_Records for this exercise:_
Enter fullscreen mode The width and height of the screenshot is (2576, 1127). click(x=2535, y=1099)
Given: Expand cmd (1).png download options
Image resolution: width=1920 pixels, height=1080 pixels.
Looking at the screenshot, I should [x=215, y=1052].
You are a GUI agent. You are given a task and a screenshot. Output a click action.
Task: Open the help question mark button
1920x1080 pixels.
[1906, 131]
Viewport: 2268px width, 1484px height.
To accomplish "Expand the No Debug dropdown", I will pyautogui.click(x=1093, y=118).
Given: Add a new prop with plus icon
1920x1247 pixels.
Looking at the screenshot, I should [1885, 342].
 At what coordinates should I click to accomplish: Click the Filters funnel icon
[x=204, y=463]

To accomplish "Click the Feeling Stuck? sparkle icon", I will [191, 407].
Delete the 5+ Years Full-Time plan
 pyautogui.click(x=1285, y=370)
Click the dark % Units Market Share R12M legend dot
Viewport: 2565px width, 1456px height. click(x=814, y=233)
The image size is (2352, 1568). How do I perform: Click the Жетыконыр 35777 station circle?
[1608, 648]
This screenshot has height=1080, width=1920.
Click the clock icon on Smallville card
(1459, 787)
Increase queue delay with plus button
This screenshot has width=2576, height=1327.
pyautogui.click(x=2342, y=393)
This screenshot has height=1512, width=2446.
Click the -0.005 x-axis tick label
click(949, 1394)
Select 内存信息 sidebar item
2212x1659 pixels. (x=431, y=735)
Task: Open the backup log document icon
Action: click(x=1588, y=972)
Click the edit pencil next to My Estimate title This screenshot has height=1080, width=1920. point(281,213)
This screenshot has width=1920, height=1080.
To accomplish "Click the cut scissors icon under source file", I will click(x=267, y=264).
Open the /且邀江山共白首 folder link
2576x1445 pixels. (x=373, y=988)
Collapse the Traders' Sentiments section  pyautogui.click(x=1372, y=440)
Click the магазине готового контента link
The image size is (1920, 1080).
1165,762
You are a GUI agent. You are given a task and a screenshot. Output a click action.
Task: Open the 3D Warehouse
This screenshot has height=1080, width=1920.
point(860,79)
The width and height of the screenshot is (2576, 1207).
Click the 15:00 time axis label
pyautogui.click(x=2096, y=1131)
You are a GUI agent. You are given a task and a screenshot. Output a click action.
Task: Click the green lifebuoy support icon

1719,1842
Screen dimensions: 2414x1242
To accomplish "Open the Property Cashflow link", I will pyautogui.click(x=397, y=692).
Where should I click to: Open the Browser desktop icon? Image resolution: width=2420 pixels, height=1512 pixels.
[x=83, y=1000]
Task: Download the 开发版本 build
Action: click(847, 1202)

_Description of the task:_ Search the entries for "plus" and copy out each line that has it.

_Task result:_
Given: Add a new prop with plus icon
Increase queue delay with plus button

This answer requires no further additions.